Pointing records for text and elements:
.....
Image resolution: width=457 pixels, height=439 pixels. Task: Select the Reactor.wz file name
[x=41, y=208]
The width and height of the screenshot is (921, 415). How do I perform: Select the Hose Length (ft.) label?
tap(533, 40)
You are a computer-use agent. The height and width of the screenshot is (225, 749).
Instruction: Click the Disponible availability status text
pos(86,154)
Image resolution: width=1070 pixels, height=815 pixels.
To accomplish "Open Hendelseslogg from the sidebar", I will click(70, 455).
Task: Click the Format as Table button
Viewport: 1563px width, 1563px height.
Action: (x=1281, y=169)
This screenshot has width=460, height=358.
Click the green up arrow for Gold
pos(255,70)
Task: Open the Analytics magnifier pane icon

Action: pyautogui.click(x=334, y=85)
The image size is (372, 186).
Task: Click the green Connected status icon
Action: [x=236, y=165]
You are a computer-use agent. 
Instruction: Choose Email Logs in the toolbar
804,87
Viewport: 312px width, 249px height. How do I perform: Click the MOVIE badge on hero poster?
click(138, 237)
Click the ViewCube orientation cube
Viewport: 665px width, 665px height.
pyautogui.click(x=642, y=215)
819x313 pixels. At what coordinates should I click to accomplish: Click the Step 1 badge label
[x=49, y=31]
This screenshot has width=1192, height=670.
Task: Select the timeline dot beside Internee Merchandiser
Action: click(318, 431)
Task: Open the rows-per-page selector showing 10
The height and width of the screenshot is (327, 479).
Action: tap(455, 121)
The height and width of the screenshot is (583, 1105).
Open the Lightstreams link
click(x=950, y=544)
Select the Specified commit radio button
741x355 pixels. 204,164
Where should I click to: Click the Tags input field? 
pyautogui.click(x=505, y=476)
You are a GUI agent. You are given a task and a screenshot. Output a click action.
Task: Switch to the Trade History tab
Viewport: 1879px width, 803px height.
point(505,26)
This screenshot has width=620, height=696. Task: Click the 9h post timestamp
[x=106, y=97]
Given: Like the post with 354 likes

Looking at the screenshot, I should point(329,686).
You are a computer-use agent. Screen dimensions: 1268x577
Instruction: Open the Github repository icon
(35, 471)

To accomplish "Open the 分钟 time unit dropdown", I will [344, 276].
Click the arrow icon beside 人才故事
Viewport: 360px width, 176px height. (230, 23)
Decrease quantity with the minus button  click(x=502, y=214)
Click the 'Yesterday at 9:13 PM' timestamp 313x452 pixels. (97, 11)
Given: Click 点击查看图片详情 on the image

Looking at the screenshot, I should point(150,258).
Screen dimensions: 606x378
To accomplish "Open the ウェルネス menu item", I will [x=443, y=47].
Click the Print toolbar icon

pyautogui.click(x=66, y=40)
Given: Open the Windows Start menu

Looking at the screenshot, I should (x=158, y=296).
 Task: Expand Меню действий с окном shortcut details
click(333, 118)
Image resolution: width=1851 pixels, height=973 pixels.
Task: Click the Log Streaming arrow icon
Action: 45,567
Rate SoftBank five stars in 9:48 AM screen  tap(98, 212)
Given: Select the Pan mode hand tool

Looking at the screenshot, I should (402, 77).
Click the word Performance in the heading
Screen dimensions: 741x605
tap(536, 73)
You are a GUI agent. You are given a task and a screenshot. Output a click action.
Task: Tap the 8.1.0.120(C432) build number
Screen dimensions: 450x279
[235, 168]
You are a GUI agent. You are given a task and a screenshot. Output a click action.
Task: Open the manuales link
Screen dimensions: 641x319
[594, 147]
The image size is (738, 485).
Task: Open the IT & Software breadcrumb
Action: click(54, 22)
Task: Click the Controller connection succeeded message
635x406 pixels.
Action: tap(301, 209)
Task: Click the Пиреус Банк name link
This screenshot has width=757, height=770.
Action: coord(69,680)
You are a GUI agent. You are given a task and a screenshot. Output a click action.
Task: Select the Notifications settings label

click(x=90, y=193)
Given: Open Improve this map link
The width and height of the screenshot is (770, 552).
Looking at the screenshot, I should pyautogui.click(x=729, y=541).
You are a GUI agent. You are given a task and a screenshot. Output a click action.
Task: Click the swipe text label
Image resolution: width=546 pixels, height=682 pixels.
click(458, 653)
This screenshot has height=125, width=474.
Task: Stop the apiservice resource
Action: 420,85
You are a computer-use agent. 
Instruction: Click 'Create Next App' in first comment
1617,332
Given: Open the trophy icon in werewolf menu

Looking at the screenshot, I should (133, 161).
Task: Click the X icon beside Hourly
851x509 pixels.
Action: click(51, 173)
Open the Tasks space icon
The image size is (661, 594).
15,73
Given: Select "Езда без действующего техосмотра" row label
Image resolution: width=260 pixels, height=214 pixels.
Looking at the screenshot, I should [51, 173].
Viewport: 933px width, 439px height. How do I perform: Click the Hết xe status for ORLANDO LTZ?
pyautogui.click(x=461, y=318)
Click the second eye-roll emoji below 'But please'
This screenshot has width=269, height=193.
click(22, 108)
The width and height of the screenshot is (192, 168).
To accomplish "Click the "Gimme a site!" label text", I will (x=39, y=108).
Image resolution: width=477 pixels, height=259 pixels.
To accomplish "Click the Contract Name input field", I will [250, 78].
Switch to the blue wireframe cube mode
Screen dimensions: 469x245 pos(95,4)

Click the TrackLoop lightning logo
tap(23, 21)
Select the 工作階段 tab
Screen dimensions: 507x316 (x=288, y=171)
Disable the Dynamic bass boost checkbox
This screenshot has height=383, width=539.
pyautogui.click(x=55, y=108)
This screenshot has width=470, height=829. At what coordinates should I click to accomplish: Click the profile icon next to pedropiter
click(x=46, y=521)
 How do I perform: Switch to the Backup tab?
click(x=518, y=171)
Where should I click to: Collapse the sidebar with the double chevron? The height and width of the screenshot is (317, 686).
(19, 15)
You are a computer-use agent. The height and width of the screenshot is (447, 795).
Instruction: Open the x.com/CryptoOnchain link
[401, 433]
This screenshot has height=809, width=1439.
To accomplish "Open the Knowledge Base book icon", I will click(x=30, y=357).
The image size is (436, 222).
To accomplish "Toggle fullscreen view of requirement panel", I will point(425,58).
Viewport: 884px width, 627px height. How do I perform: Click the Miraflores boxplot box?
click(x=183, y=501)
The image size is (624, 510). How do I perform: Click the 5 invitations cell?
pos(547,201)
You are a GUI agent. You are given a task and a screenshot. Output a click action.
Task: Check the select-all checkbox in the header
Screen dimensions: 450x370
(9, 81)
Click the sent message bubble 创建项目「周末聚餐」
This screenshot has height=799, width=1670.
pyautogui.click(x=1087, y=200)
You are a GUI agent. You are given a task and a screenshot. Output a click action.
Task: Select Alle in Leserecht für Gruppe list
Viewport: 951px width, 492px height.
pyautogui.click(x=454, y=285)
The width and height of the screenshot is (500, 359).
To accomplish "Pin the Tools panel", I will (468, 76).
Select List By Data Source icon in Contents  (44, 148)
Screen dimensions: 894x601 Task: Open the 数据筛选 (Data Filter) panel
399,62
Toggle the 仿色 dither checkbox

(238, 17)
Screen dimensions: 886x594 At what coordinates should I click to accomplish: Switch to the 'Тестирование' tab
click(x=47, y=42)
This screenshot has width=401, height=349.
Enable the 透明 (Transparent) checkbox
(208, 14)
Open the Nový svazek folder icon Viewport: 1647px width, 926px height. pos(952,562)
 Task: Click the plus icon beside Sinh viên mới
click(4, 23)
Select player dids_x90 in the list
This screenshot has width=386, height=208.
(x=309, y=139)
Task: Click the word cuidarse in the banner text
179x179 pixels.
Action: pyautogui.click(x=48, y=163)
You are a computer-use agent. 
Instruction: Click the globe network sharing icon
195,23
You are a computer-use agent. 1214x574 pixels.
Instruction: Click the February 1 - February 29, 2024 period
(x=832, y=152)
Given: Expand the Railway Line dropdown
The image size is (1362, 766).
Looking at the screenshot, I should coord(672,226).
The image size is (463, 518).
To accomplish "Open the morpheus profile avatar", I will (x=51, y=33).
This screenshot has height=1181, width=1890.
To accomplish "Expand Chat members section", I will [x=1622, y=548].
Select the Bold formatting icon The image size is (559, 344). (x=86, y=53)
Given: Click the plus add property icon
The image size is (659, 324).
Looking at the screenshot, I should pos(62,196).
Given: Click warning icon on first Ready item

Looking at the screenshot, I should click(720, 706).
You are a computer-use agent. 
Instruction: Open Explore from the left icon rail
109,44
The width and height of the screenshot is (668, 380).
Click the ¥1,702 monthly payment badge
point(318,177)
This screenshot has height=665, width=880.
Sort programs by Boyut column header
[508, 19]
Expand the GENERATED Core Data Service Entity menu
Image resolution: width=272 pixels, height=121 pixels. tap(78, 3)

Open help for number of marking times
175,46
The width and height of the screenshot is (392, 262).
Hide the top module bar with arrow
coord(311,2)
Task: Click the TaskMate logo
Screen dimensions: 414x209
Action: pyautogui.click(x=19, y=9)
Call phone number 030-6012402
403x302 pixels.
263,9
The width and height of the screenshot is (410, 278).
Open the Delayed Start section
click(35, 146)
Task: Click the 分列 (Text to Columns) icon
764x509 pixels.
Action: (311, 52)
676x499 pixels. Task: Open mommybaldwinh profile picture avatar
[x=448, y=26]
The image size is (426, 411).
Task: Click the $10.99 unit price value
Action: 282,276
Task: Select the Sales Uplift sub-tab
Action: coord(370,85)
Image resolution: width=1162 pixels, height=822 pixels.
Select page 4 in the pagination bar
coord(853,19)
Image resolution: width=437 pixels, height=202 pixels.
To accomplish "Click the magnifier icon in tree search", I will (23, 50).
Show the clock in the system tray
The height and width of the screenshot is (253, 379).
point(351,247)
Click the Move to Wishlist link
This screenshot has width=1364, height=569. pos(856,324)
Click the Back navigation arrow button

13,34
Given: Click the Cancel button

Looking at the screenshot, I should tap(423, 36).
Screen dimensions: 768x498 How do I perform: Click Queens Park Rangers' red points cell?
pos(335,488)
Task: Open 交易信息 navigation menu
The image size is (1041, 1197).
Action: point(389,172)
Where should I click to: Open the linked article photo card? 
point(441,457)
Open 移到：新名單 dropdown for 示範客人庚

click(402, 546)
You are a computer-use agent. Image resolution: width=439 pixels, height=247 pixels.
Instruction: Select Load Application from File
.....
Rewrite the items from the line with "The image size is (624, 510)." to the line with "will [x=1622, y=548].", changing "GUI agent" to "desktop agent" and leaving all else as it is.

The image size is (624, 510). How do I perform: Click the 5 invitations cell?
pos(547,201)
You are a desktop agent. You are given a task and a screenshot. Output a click action.
Task: Check the select-all checkbox in the header
Screen dimensions: 450x370
(9, 81)
Click the sent message bubble 创建项目「周末聚餐」
This screenshot has height=799, width=1670.
pyautogui.click(x=1087, y=200)
You are a desktop agent. You are given a task and a screenshot. Output a click action.
Task: Select Alle in Leserecht für Gruppe list
Viewport: 951px width, 492px height.
pyautogui.click(x=454, y=285)
The width and height of the screenshot is (500, 359).
To accomplish "Pin the Tools panel", I will (468, 76).
Select List By Data Source icon in Contents  (44, 148)
Screen dimensions: 894x601 Task: Open the 数据筛选 (Data Filter) panel
399,62
Toggle the 仿色 dither checkbox

(238, 17)
Screen dimensions: 886x594 At what coordinates should I click to accomplish: Switch to the 'Тестирование' tab
click(x=47, y=42)
This screenshot has width=401, height=349.
Enable the 透明 (Transparent) checkbox
(208, 14)
Open the Nový svazek folder icon Viewport: 1647px width, 926px height. pos(952,562)
 Task: Click the plus icon beside Sinh viên mới
click(4, 23)
Select player dids_x90 in the list
This screenshot has width=386, height=208.
(x=309, y=139)
Task: Click the word cuidarse in the banner text
179x179 pixels.
Action: pyautogui.click(x=48, y=163)
You are a computer-use agent. 
Instruction: Click the globe network sharing icon
195,23
You are a computer-use agent. 1214x574 pixels.
Instruction: Click the February 1 - February 29, 2024 period
(x=832, y=152)
Given: Expand the Railway Line dropdown
The image size is (1362, 766).
Looking at the screenshot, I should coord(672,226).
The image size is (463, 518).
To accomplish "Open the morpheus profile avatar", I will (x=51, y=33).
This screenshot has height=1181, width=1890.
To accomplish "Expand Chat members section", I will [x=1622, y=548].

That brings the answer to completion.